The publication of these 52 motets in two volumes helps to complete our picture of the voluminous musical legacy of Flemish composer Heinrich Isaac (1450-1517). Many of these works are published here in modern notation for the first time. Although these motets are not commonly known today, they were widely circulated in Isaac’s time. Some appeared in editions printed by Petrucci as early as 1506, and others appeared in volumes printed by Rhao, Petreius, and Montanus & Nauber. Some of these motets only appeared in manuscripts such as Berlin MS 40021 or the Regensburg collection of manuscripts from 1570-80. Under the supervision of Isaac’s student Ludwig Senfl, many of these motets were copied or printed well into the sixteenth century.
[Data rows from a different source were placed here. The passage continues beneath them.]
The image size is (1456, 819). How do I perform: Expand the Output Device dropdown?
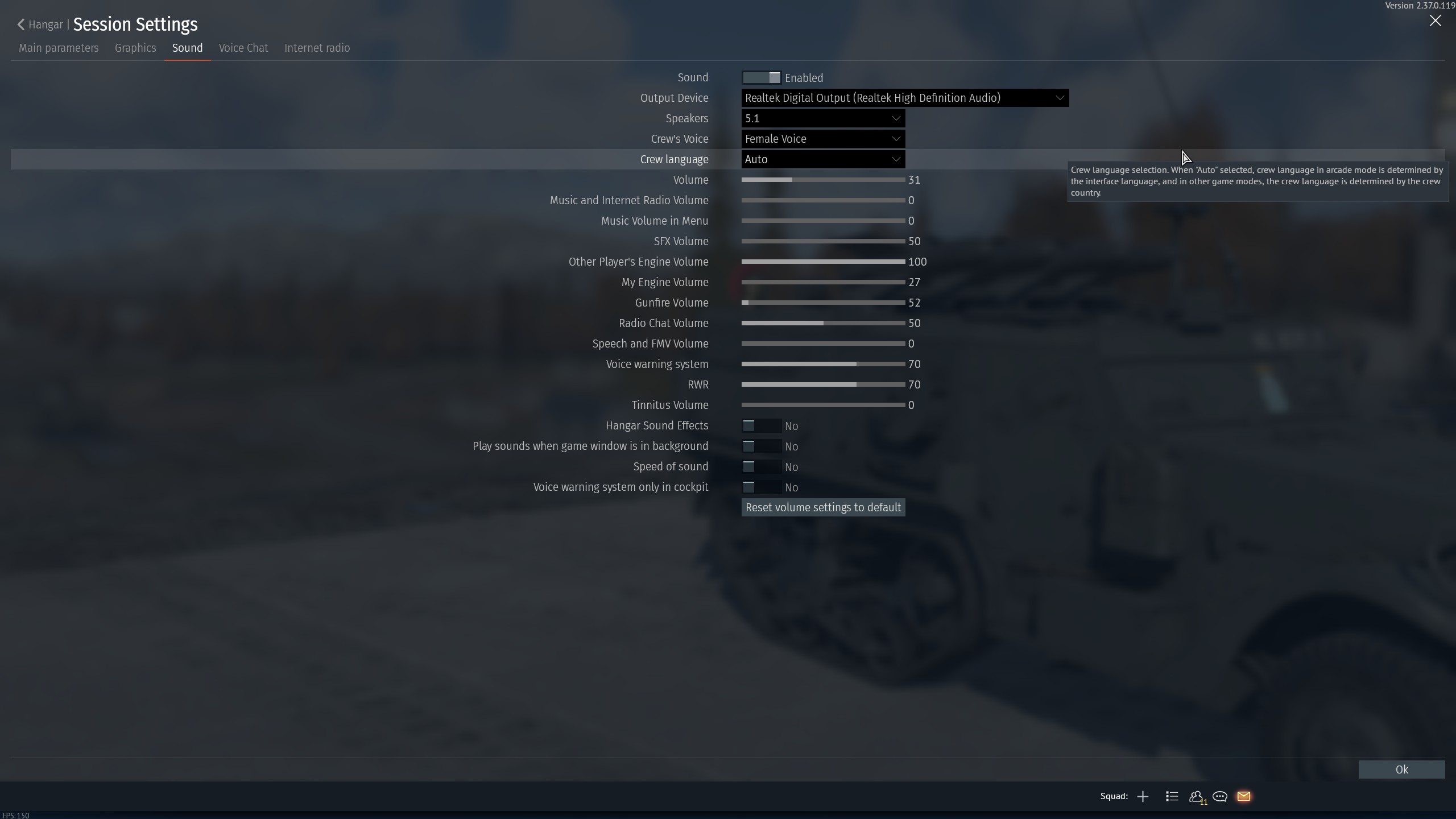point(904,98)
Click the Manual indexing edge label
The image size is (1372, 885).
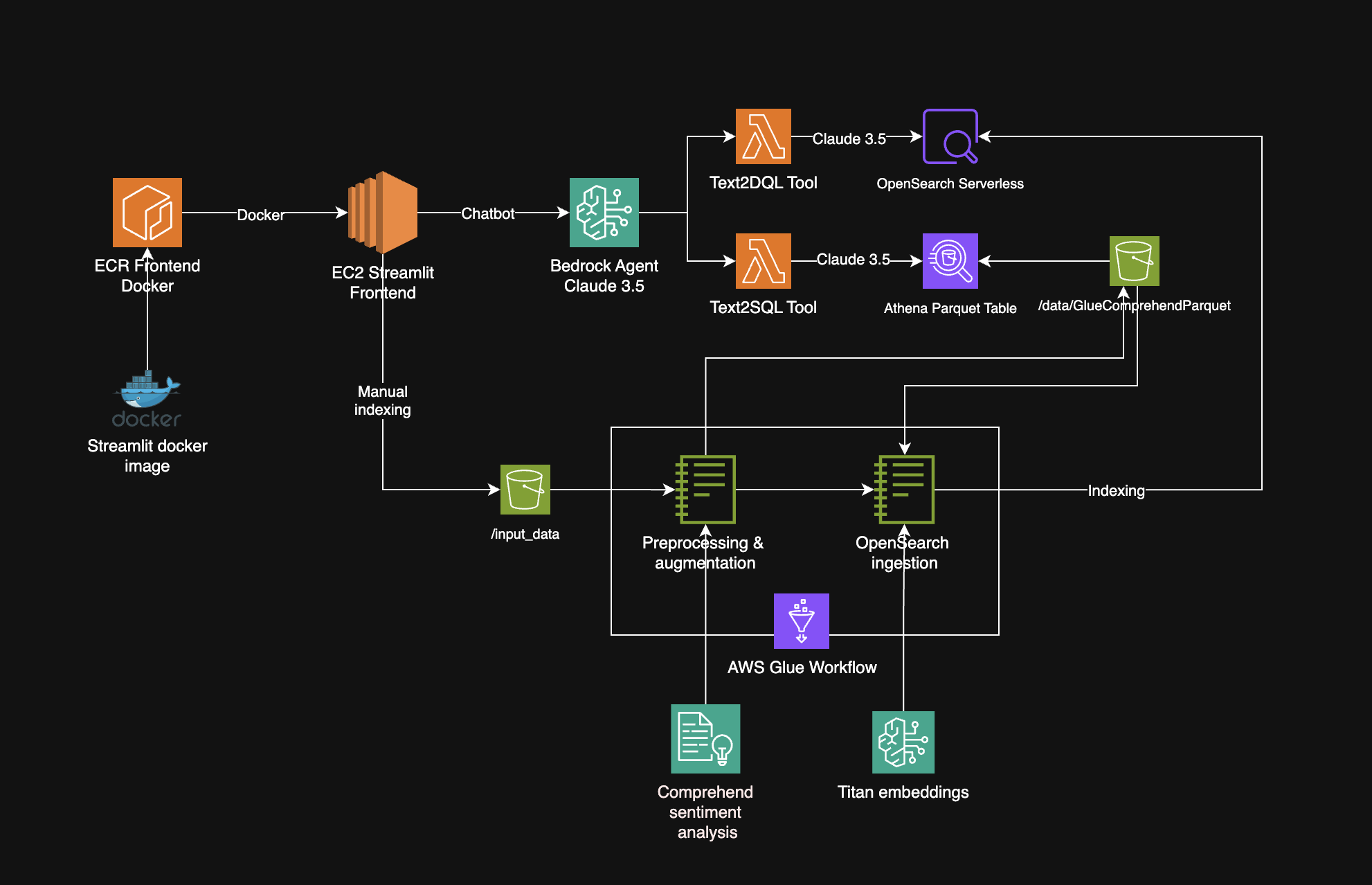[383, 400]
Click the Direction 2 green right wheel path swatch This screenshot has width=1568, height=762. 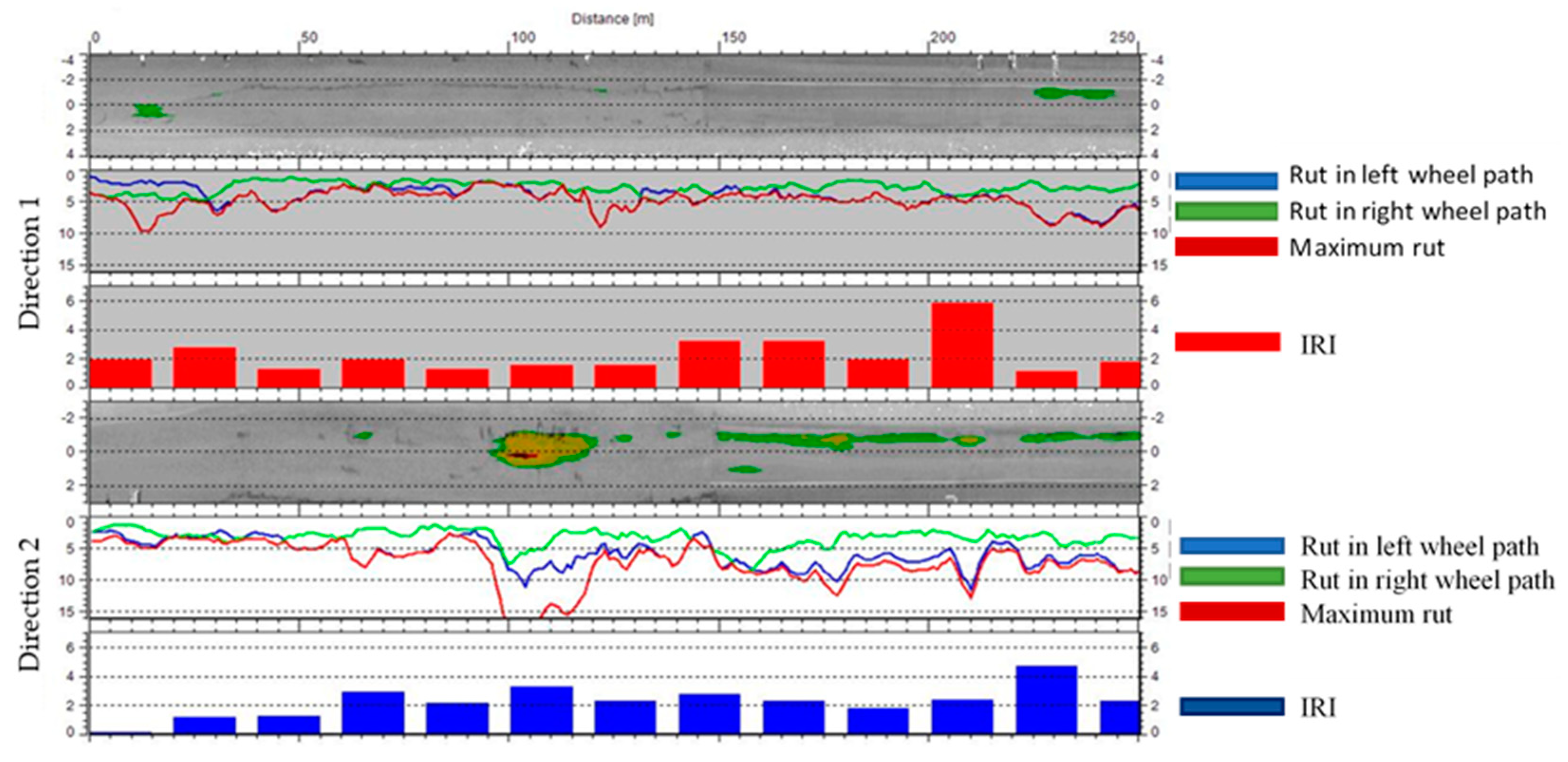(x=1232, y=577)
Although Isaac is perhaps best known for his monumental collection of Mass Ordinary and Proper motets, the Choralis Constantinus, these isolated motets, although fewer in number, are no less important in allowing us to view and judge his compositional mastery. Their texts range from the strictly liturgical to the spiritual Leise to Latin aphoristic poems in hexameter. This diversity points to their wide use both within and outside of the traditional liturgy. As such, they provide us with a much broader view of Isaac’s musical world.


ALESSANDRO GRANDI, Opera Omnia, edited by Jeffrey Kurtzman, with Dennis Collins, Robert Kendrick, and Steven Saunders.
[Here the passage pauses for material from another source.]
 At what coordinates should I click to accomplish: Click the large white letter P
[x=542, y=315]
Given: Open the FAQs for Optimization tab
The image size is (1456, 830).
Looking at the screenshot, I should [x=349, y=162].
Vol. 1: Il primo libro de motetti, edited by Dennis Collins and Steven Saunders.

    CMM 112-1   978-1-59551-503-2      1st ed.     lvi+137 pp.
                           35 cm      2011                     $110.00
Contents and sample pages (PDF)

Alessandro Grandi (ca. 1586–1630) is best known as the first composer to use a form of the word “cantata” to describe a set of musical compositions (for his Cantade et arie, ca. 1618) and as Monteverdi’s vice-maestro di cappella at San Marco in Venice during the 1620s. His first published music, the Primo libro de motetti a due, tre, quattro, cinque, & otto voci, con una Messa à quattro (Venice, 1610), contains two fairly conventional compositions, a polychoral motet and a four-voice setting of the Ordinary of the Mass. The core of the collection, however, is a set of innovative few-voice motets in which Grandi introduces a variety of novel formal schemes and compositional techniques. He juxtaposes short motives in ways that suggest both dialogue techniques and the concerato interplay of voices common in the lighter secular genres. Several motets employ parlante subjects that recall the clipped diction of Monterverdi’s fourth and fifth book of madrigals, and Grandi’s quasi-canonic entries built over harmonic sequences evoke duet passages from the continuo madrigals that close Monteverdi’s Fifth Book. In short, Grandi’s Primo libro de motetti shows that he helped to forge the concertato style in the early years of the seventeenth-century.

This new series of publications will be edited by an editorial team headed by Jeffrey Kurtzman, in collaboration with Dennis Collins, Robert Kendrick, and Steven Saunders.